No, Mark thought, this creature had not been standing at the top of the street all along. He had set the scene, then placed himself in it. He had created an effect, and the purpose of the effect was to get Mark’s attention. With the clarity that sometimes follows in the wake of terror, the boy saw that he had been given a warning. A warning against what, the being at the top of the street would let him figure out later. For now, it was enough that he knew he’d been warned.
The next book, In the Night Room, boasts one of Straub’s best crime scenes, where a hapless man races out of a NYC hotel, attempting to fend off armed villains and find a cab for the heroine. For a chapter, Straub is in the stylish forward gear of a Robert B. Parker or a Lawrence Block. In a break with thriller convention, the author tells us how the chase will end before it starts…yet the breathless tension still holds.
Later on, Underhill (read: Straub) gets to declaim the high-flying epitaph of In the Night Room at a quotidian book signing/author Q&A.
“Excuse me, Mr. Underhill, but what is the point of mixing genres? Doesn’t combining fiction with fact merely give you license to be sloppy with the facts?”

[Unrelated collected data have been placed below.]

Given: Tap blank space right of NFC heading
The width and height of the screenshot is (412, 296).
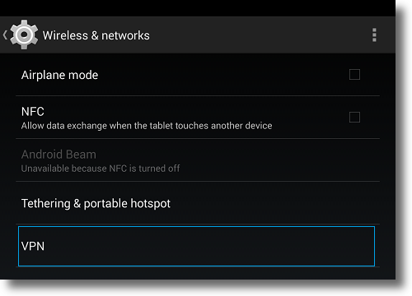Looking at the screenshot, I should pyautogui.click(x=192, y=112).
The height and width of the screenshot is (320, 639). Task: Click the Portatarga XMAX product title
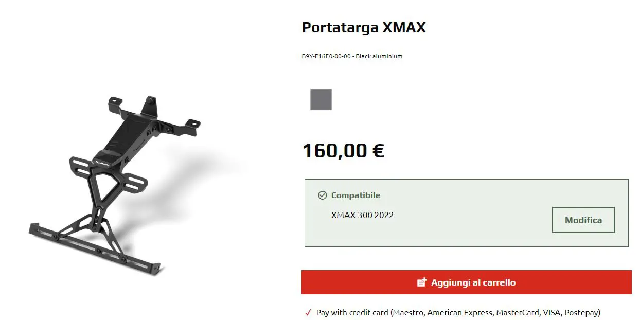coord(364,27)
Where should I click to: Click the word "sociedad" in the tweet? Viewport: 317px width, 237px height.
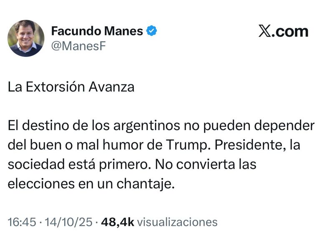click(x=33, y=164)
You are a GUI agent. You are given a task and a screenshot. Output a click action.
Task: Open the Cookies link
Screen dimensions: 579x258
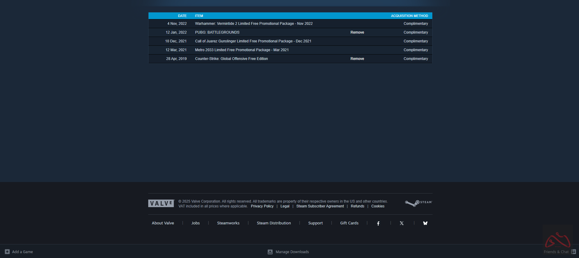point(378,206)
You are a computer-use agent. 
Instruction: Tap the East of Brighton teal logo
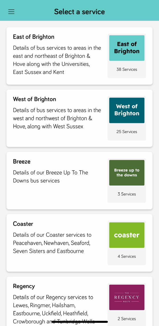[x=127, y=48]
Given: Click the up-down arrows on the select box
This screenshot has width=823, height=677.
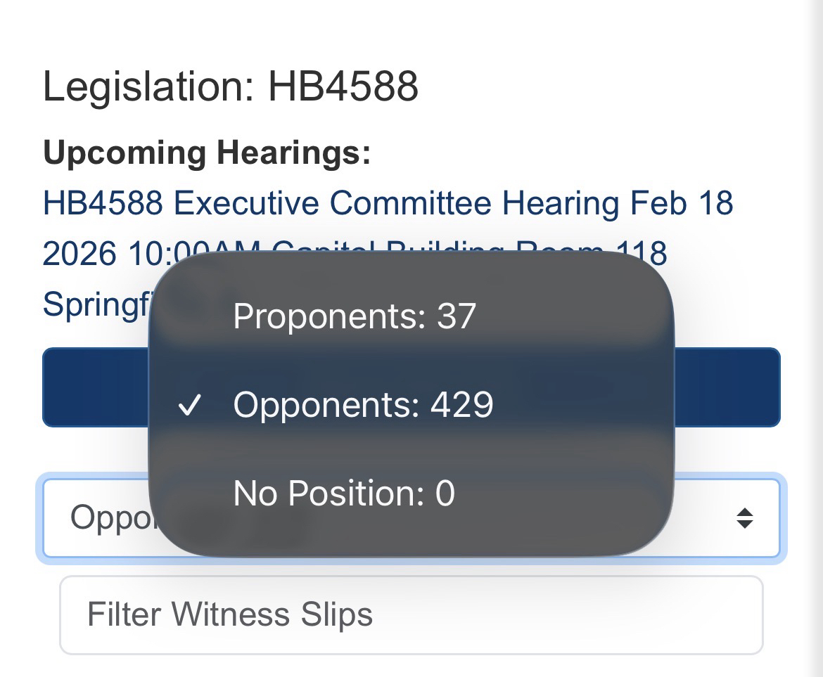Looking at the screenshot, I should pyautogui.click(x=744, y=519).
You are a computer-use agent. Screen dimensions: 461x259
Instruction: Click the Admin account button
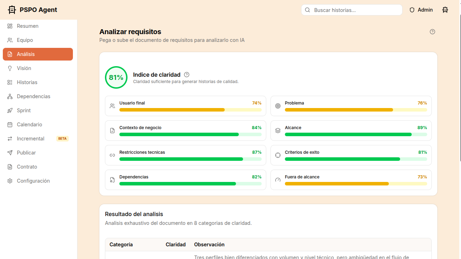coord(421,10)
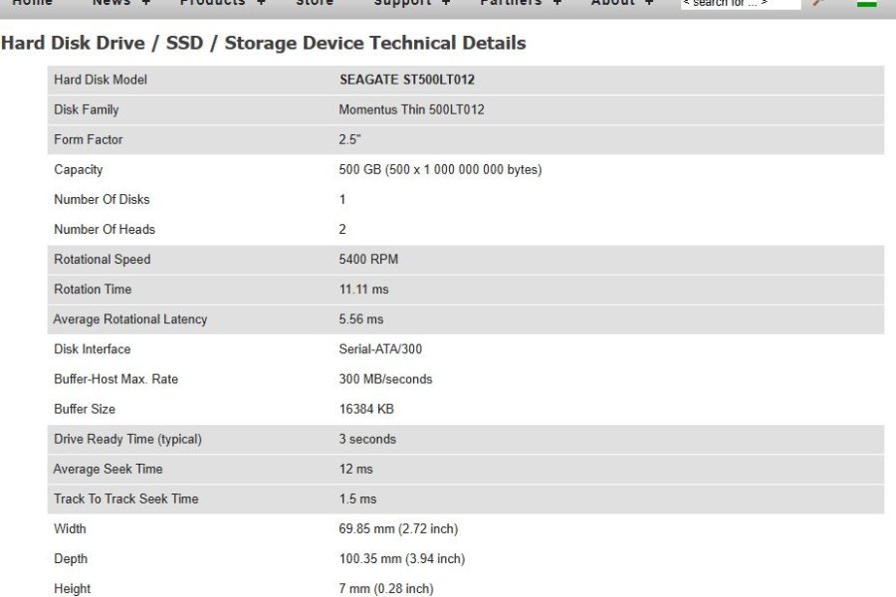This screenshot has height=597, width=896.
Task: Click the Serial-ATA/300 interface value
Action: click(x=380, y=349)
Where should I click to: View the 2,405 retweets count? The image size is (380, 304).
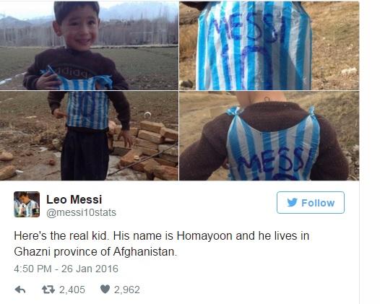[x=72, y=290]
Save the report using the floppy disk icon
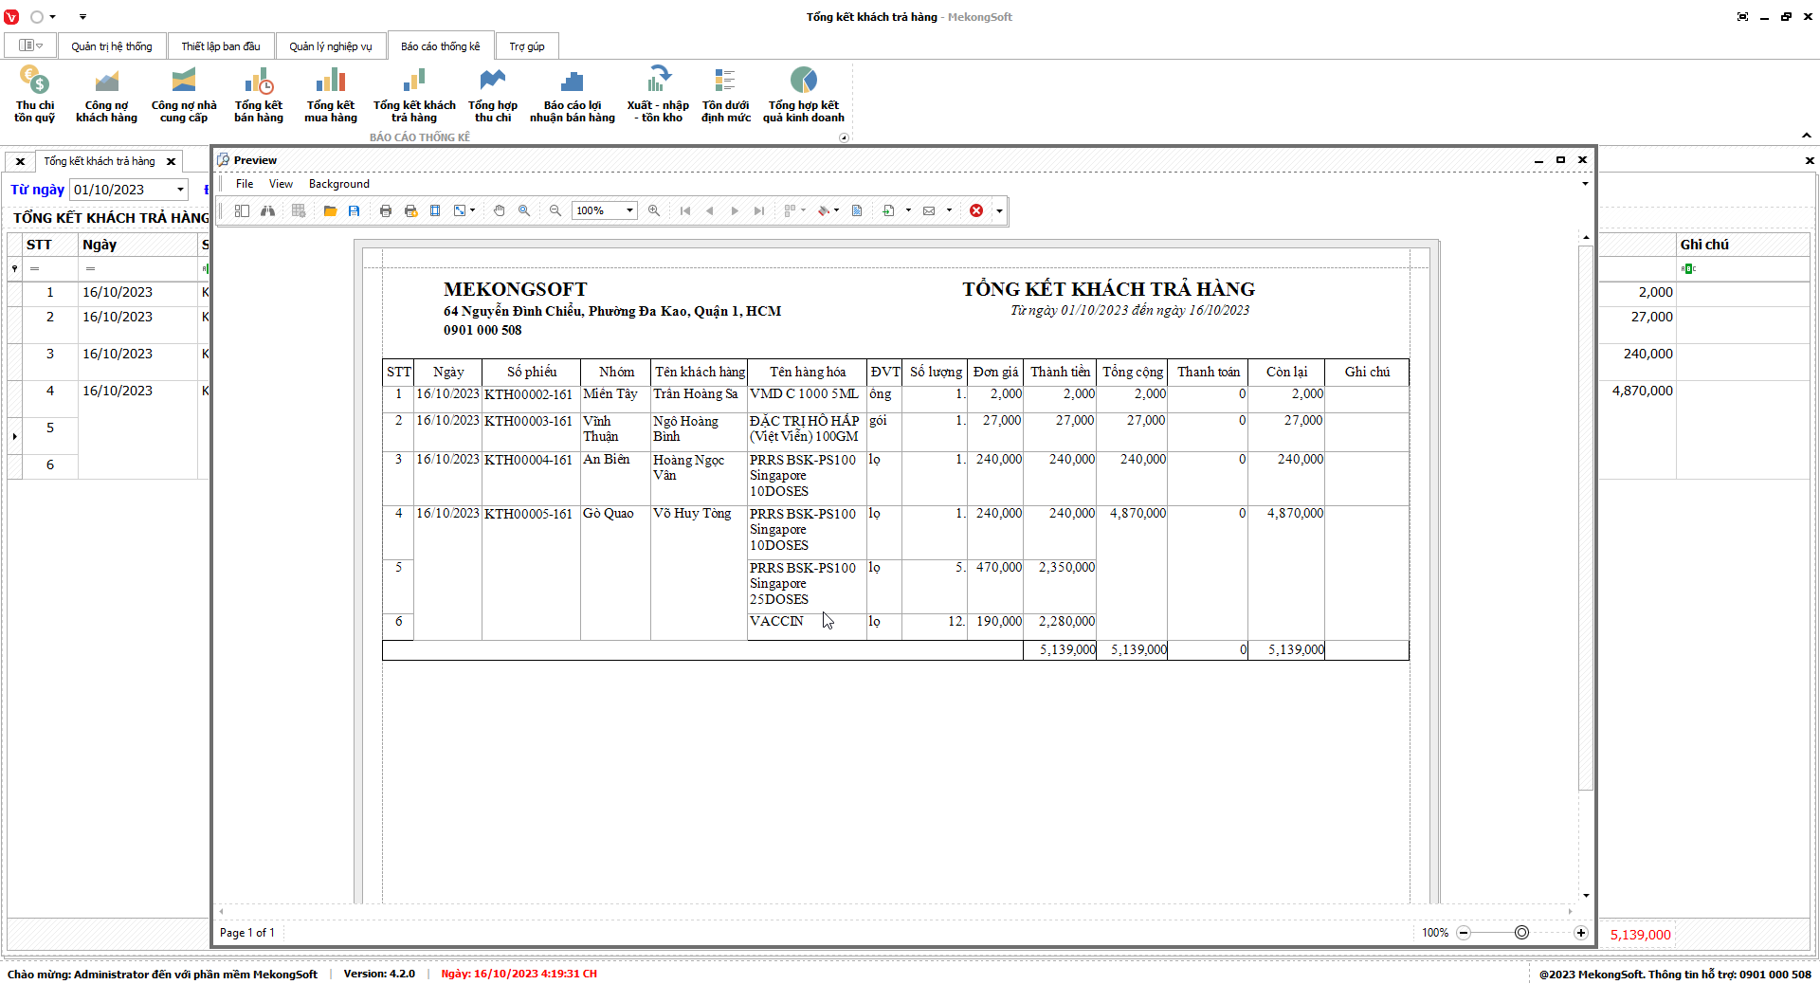 coord(354,210)
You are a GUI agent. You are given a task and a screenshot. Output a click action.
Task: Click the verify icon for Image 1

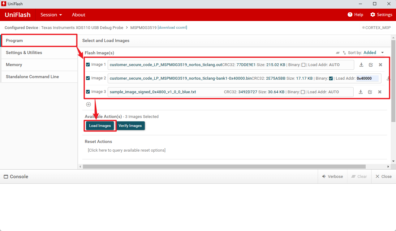point(371,65)
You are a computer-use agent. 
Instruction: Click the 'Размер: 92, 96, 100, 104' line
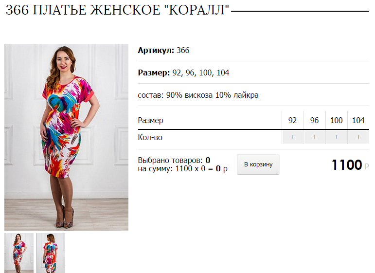(183, 73)
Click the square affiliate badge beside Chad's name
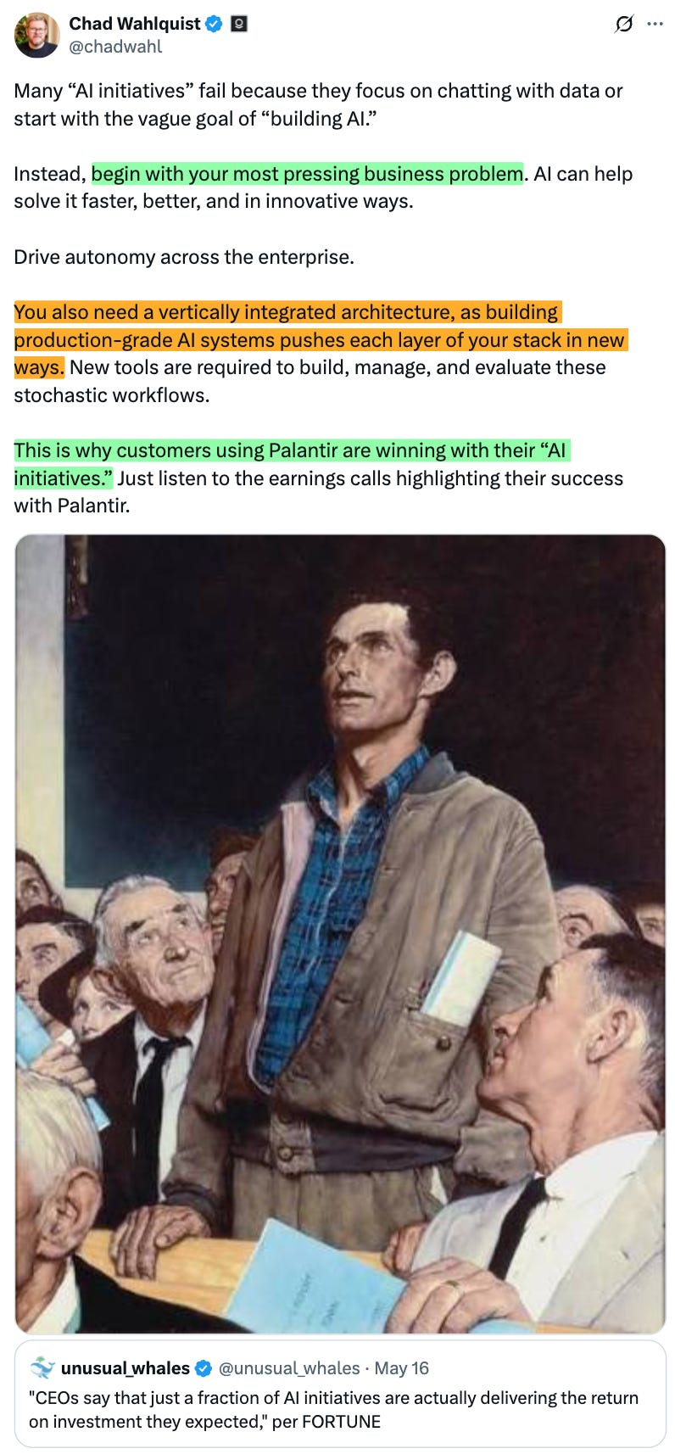Screen dimensions: 675x1454 (x=239, y=24)
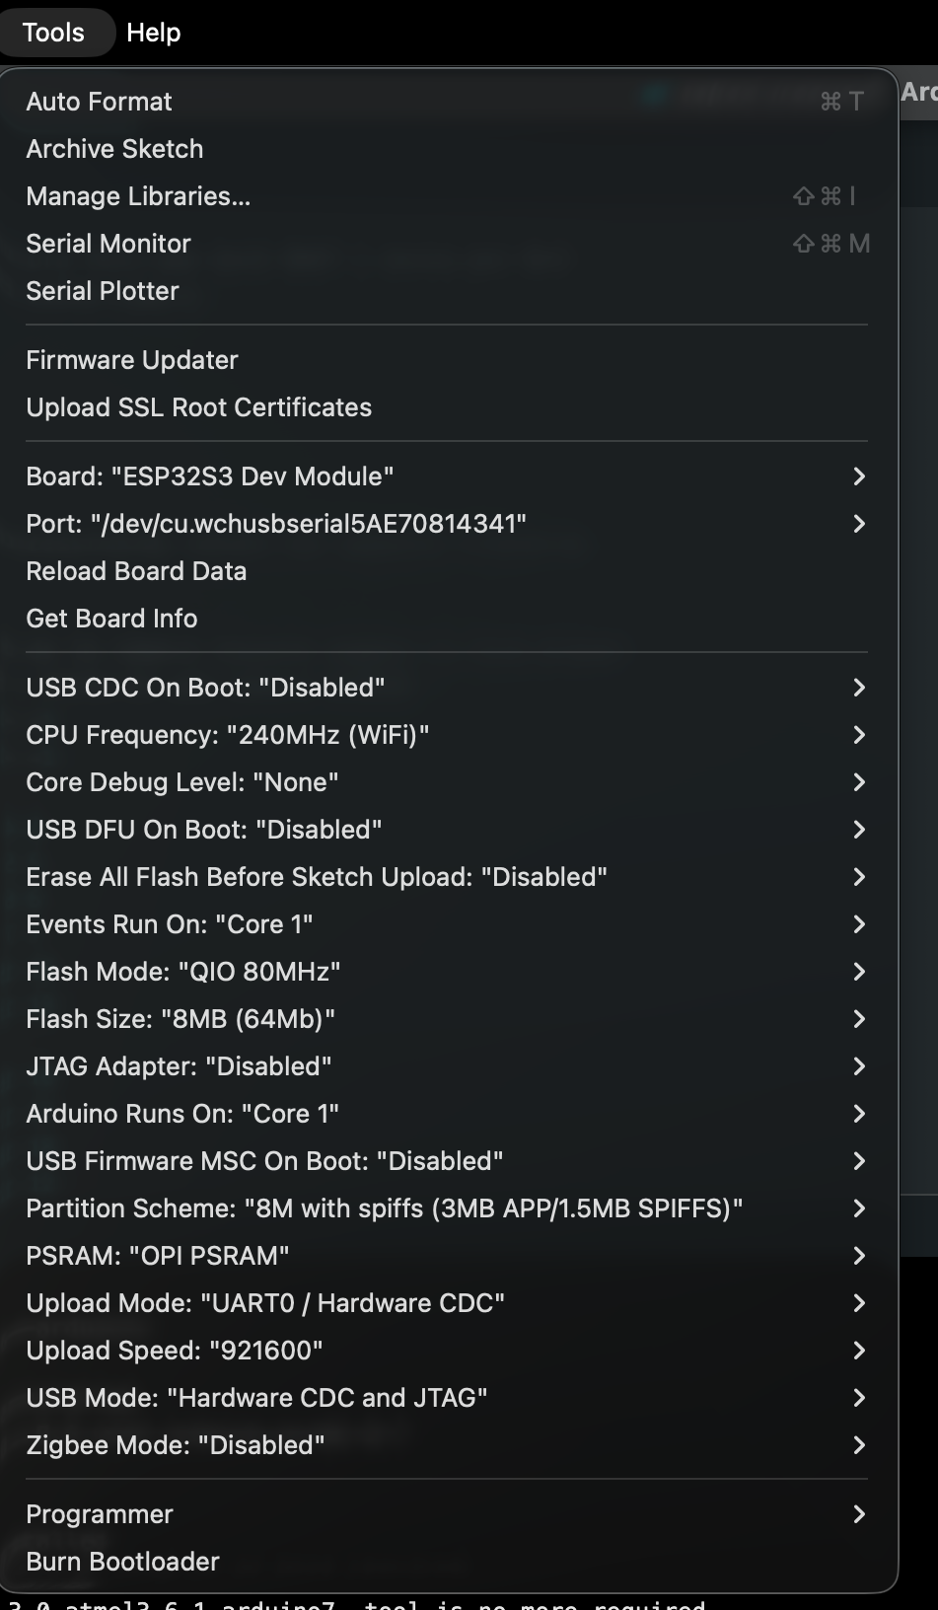Select Get Board Info
The height and width of the screenshot is (1610, 938).
111,619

“I think it’s the other way around,” Tim said. “Fiction lets me really get the facts right. It’s a way of reaching a kind of truth I wouldn’t otherwise be able to discover.”
It all threatens to be simply too on the nose, but Straub evades caricature and floats easily to a smooth finish. In the Night Room investigates the act of storytelling from someone who could really do it. Further details cannot be given! A curious reader must learn these secrets on their own.